Good. Just making sure you're paying attention. Anyone older can also now feel free to join in: Chasing Liberty virtually recycles the 1953 fantasy Roman Holiday, that cute little travelogue romance with Gregory Peck that transformed Audrey Hepburn from an unknown waif into a beloved star (and Academy Award-winning actress). Audrey played a sheltered princess who longed to get down in the gutter, or at least onto the back of a Vespa, and stalk among the common folk. The best of the recent pop star-turn-actress, Mandy has a big-screen vibrance that not only begs parallels to Hepburn, but begs the name of her agent:

Why is she still making movies like Chasing Liberty?

At least her character, Anna Foster, isn't quite so sheltered; we would have never believed it.
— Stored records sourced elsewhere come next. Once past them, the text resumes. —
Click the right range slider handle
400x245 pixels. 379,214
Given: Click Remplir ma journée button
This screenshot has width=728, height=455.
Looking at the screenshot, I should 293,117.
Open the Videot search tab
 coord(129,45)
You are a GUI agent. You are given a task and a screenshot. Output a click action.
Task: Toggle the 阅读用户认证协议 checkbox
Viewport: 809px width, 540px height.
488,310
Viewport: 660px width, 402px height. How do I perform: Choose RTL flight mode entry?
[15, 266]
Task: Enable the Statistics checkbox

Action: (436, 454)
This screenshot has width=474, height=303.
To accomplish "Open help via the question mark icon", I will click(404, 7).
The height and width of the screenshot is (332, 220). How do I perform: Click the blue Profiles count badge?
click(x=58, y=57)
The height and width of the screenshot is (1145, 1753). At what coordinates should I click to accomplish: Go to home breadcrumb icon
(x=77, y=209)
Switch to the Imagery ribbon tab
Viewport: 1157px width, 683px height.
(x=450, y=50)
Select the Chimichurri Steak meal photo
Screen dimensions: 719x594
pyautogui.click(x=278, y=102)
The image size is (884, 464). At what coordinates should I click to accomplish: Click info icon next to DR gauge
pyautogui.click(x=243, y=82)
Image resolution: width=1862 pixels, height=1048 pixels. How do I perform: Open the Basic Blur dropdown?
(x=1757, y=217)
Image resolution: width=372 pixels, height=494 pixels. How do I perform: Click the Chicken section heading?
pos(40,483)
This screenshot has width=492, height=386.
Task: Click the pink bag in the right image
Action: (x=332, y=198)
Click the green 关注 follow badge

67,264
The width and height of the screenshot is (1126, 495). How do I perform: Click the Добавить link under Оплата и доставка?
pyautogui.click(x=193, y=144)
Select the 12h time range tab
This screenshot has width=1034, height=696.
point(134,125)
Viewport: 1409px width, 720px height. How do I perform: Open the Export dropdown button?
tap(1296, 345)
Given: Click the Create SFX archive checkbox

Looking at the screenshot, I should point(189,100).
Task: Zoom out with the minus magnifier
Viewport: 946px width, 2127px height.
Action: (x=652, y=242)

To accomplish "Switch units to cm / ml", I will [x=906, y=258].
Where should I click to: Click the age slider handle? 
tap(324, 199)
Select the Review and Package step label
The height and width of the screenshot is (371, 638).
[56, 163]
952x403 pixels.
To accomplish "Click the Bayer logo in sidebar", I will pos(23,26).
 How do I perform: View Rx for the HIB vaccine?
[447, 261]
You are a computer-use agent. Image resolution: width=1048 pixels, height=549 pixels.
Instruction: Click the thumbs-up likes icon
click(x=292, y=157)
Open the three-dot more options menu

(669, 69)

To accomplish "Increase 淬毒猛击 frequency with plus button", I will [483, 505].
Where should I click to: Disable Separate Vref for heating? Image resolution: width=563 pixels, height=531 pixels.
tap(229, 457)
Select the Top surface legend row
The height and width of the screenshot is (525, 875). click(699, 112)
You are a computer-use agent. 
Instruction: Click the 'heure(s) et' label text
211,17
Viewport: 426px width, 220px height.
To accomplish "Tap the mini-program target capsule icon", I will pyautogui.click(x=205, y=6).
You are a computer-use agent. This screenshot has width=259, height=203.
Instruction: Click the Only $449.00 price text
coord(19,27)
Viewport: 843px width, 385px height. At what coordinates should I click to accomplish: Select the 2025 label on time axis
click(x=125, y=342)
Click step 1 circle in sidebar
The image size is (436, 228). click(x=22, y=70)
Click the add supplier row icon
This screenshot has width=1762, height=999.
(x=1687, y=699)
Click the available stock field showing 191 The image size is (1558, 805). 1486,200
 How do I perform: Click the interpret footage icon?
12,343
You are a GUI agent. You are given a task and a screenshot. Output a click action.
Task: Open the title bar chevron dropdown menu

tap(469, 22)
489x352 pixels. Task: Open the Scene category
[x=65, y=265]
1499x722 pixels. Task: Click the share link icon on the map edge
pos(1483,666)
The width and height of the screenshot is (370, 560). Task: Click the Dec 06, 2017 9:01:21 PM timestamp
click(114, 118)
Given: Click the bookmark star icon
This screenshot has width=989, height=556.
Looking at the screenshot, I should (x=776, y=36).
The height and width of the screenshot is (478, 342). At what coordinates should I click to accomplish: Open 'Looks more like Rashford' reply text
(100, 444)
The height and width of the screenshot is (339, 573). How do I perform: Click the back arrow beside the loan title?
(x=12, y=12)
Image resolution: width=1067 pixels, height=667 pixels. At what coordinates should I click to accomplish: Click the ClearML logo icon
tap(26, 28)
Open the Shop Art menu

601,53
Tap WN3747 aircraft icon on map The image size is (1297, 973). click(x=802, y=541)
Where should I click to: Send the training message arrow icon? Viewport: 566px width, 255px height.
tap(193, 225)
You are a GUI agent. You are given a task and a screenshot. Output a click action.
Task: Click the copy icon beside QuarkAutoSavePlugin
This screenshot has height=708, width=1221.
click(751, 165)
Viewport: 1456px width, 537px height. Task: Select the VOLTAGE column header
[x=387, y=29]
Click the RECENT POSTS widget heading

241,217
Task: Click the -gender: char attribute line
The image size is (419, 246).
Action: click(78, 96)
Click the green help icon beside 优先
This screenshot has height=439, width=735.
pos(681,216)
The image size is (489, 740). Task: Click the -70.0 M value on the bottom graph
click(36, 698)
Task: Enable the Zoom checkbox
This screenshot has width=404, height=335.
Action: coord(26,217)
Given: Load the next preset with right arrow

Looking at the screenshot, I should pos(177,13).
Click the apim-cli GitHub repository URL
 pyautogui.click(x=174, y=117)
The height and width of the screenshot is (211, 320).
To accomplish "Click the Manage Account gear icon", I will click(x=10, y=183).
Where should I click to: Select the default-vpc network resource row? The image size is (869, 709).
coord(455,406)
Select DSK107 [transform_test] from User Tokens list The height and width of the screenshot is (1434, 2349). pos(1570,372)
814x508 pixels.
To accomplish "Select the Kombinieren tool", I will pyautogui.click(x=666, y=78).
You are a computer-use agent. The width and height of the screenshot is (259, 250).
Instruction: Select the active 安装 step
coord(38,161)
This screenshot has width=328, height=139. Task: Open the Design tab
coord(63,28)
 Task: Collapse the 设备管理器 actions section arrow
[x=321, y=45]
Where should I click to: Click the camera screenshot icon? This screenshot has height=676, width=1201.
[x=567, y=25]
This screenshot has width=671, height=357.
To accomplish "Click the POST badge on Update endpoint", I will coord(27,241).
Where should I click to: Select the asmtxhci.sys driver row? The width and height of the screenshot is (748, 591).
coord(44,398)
She tells her father she longs to get to third base - "I mean, second base." What naivete Anna does possess is partly due to her being 18 years old (Moore herself is 19), and partly because, she is flanked at all hours by a small battalion of Secret Service agents who hover beside and follow behind with an index finger pressed to their earphones.

Her Secret Service code name is no less subtle: Liberty.

When dad jets off to Prague for a G8 summit, Anna decides to jump the wall and make her break. She goes wild at Roots concert and ditches her security detail. Thankfully, Europe is not crawling with terrorist cells and potential kidnappers but rather full of fun Rupert Everett prototypes snapping photos of chapels. The first hottie with a Vespa she can find is dreamy Ben, played by newcomer Matthew Goode with a refreshingly dry wit, considering his role as the generic romantic interest.

Well, sort of generic: The single clever idea in the entire film is that Ben is also Secret Service, and under direct orders from the president to shadow Anna and give her the illusion of freedom. The rest of this deceptive-lovers premise - starting from the first giggly moments of infatuation to the heartbreak of been duped, to the separation and reconciliation - you could just as well fill in without much help from me.

Besides, there is a far more mammoth tactical mistake at work here, one that will become apparent within minutes to anyone who is not the Unibomber: A presidential cutie pie like Mandy Moore, particularly one so suited to television and skilled at public relations as Anna Foster, would be a far bigger celebrity than Anna Foster. She would be bigger than Lady Di. She would be bigger than Amanda Bynes (What a Girl Wants) and Hillary Duff (The Lizzie McGuire Story) and the cast of The Princess Diaries (which Mandy co-starred in) put together, and unable to move even few steps in Europe without the pop of flashbulbs.

She would be bigger than Katie Holmes, who stars later this year in a virtually identical movie called First Daughter.

What these characters all share is more than a film about the desire to be young and free. That's an old story. There's something especially poignant, and more than a little disingenuous, that so many movies have arrived simultaneously that star young media figures playing young media figures who want a little breather. What's curious is how none of these films have anything pointedly interesting to say about that constant media glare. These characters embrace it, and they embrace their brief moment of freedom as just being art of the game, even as they shield their eyes. They never get to rage against the dying light.